Data taken from a collection
__________________________________________________

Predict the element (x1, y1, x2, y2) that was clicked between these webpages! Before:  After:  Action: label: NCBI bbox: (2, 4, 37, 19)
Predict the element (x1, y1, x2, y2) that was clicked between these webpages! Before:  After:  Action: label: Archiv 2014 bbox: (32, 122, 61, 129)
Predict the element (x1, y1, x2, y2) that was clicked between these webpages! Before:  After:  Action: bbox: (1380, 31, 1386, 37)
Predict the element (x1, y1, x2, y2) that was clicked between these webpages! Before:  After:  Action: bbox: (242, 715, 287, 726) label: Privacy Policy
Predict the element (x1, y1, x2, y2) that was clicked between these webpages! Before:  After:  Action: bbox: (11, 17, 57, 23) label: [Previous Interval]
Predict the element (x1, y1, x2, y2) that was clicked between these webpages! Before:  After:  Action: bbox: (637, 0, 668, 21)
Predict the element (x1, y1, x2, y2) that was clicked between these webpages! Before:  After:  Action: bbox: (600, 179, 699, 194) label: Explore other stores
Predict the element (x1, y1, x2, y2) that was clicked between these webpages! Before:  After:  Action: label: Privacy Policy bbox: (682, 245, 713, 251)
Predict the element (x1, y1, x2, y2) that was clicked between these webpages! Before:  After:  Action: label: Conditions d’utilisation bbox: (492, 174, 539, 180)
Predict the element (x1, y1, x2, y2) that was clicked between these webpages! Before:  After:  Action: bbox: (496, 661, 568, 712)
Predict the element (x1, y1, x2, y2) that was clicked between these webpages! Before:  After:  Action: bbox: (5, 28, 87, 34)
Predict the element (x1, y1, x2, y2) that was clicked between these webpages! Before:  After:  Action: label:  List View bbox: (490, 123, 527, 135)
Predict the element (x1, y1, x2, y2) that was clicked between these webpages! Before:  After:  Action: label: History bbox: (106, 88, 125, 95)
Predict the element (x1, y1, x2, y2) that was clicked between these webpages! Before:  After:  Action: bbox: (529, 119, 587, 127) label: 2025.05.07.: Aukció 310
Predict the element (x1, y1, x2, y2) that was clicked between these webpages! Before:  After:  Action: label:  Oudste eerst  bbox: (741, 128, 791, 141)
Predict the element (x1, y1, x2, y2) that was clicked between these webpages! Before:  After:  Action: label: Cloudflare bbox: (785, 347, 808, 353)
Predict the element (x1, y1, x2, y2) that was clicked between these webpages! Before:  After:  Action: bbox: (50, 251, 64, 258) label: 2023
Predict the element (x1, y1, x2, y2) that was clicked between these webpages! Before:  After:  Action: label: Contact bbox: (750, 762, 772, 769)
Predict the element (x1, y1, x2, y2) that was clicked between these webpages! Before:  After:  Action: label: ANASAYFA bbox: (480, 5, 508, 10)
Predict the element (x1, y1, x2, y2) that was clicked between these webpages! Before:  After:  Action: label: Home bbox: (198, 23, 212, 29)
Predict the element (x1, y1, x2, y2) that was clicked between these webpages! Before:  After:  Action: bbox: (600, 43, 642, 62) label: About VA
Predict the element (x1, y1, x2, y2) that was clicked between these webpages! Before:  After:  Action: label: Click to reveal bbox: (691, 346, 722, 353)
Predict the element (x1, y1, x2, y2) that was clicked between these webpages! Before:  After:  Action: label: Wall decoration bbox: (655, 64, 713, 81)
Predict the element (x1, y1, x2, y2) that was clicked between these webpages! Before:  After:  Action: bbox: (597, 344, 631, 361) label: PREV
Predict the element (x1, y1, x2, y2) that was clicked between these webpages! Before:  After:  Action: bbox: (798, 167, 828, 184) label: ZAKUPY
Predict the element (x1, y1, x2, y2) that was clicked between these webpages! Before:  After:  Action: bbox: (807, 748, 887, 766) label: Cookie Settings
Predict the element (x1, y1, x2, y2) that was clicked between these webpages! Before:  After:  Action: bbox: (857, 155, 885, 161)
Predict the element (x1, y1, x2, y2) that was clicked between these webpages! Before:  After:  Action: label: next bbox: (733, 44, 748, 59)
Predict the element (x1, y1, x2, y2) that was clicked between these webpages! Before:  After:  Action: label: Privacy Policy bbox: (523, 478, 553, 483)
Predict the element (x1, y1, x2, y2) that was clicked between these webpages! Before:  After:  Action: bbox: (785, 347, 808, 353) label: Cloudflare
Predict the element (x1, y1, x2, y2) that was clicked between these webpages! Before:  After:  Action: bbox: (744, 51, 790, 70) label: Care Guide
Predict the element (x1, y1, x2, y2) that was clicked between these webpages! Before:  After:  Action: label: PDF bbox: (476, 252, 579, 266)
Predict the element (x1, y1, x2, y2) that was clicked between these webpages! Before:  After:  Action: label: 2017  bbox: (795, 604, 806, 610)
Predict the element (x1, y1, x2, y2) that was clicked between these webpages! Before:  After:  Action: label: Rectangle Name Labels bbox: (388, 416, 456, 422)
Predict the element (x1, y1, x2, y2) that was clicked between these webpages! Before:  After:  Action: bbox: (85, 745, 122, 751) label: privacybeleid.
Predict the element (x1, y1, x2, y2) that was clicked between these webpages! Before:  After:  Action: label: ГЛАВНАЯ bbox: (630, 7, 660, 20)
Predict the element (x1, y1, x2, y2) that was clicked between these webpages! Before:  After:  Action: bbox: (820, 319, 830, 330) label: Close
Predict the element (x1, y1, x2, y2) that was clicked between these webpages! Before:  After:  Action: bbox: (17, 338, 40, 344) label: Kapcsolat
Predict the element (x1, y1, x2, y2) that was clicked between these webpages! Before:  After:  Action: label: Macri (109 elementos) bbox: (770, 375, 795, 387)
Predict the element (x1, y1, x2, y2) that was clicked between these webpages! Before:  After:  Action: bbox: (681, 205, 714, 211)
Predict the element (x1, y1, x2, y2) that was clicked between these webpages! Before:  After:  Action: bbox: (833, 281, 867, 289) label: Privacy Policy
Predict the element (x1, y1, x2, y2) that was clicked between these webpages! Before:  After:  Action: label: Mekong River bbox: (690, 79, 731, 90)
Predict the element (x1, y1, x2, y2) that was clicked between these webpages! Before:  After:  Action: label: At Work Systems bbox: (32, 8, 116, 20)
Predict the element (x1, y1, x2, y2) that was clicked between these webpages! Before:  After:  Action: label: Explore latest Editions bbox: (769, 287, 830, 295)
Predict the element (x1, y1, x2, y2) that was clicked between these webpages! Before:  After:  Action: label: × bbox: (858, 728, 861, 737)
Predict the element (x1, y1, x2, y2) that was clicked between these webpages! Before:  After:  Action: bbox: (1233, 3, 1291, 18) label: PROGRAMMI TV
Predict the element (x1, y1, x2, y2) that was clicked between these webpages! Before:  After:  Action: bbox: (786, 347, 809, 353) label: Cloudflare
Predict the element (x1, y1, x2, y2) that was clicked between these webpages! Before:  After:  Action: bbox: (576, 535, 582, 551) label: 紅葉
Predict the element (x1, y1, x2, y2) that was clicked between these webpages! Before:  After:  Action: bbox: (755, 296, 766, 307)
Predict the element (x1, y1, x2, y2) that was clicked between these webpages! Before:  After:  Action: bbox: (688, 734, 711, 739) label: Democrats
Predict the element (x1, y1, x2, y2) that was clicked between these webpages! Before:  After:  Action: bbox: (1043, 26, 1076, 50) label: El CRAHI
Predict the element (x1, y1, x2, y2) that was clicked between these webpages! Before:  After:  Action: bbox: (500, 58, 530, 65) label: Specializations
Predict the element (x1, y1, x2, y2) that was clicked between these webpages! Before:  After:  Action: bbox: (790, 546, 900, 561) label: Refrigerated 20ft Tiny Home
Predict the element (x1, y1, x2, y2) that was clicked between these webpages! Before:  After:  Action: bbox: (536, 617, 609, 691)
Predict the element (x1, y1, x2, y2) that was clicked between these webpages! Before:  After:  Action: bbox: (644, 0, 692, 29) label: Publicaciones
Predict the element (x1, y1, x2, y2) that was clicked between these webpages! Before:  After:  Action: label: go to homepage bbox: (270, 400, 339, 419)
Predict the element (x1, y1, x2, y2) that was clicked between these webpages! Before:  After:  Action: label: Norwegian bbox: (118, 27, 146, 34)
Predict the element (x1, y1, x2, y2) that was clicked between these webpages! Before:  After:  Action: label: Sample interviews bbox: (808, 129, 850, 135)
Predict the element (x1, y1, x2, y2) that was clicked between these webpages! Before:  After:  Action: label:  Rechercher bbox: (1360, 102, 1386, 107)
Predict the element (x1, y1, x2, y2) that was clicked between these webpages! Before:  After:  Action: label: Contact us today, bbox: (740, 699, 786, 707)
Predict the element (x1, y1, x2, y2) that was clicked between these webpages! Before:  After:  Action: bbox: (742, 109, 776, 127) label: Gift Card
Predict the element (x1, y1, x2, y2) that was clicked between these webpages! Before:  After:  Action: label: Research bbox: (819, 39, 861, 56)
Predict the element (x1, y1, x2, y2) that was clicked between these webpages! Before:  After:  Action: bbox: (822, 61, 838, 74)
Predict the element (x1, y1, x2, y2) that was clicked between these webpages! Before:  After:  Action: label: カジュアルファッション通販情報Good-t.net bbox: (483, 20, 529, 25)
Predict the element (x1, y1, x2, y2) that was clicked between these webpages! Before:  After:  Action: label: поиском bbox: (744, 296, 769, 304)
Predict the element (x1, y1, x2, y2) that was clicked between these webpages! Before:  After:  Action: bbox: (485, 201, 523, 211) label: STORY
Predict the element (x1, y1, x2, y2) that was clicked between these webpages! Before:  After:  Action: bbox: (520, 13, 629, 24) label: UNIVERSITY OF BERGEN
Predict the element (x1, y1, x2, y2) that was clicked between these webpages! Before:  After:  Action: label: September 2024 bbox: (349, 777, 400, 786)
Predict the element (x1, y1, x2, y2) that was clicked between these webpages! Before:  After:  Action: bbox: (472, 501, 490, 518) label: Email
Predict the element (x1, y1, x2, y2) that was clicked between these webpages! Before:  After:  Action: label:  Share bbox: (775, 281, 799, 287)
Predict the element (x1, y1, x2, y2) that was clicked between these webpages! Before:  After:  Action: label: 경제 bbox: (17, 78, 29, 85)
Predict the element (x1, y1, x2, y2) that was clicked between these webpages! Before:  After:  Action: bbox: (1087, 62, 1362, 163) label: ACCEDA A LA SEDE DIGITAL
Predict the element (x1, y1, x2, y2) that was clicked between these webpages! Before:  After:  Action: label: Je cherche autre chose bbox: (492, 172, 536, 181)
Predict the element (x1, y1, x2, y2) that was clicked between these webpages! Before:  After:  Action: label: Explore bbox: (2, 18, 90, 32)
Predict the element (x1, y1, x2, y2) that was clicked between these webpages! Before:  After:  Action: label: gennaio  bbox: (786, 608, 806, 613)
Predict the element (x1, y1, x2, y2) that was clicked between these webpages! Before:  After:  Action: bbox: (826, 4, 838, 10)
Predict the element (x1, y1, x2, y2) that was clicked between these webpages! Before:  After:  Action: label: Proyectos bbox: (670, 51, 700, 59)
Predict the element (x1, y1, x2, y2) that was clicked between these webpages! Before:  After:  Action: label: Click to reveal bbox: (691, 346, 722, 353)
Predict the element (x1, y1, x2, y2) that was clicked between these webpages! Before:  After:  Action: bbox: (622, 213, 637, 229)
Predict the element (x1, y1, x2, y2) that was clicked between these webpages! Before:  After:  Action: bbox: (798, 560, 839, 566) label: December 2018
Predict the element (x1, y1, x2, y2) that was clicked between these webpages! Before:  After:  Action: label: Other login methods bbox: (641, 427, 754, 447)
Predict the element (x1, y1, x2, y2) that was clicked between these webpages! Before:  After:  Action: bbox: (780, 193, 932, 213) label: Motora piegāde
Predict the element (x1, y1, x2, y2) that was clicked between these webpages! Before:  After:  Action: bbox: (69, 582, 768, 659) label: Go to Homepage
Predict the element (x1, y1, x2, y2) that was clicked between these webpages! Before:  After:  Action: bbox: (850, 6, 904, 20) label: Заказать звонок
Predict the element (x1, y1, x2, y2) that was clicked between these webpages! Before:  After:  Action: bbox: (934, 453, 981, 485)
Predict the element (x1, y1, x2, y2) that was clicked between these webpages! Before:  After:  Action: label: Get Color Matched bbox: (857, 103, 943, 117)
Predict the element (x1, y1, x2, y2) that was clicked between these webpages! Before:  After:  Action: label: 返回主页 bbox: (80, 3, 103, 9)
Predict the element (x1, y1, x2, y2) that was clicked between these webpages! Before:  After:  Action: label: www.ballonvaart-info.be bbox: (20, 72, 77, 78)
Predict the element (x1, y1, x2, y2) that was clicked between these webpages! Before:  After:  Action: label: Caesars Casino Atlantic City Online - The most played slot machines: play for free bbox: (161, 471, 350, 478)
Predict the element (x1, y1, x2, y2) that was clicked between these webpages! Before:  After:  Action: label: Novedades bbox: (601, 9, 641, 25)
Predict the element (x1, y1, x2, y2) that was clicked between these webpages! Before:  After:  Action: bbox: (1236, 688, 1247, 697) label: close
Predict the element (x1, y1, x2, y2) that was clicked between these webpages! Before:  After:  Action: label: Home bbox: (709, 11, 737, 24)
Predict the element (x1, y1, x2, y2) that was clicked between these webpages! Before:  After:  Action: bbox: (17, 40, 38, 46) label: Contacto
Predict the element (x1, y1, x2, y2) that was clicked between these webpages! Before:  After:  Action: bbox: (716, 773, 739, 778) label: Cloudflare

__________________________________________________

__Your goal__
Please print, unchanged, every line of the material above from the one containing "699, 786, 707)" down to the one containing "61, 838, 74)", with both of those lines included.

__Worked answer__
Predict the element (x1, y1, x2, y2) that was clicked between these webpages! Before:  After:  Action: label: Contact us today, bbox: (740, 699, 786, 707)
Predict the element (x1, y1, x2, y2) that was clicked between these webpages! Before:  After:  Action: bbox: (742, 109, 776, 127) label: Gift Card
Predict the element (x1, y1, x2, y2) that was clicked between these webpages! Before:  After:  Action: label: Research bbox: (819, 39, 861, 56)
Predict the element (x1, y1, x2, y2) that was clicked between these webpages! Before:  After:  Action: bbox: (822, 61, 838, 74)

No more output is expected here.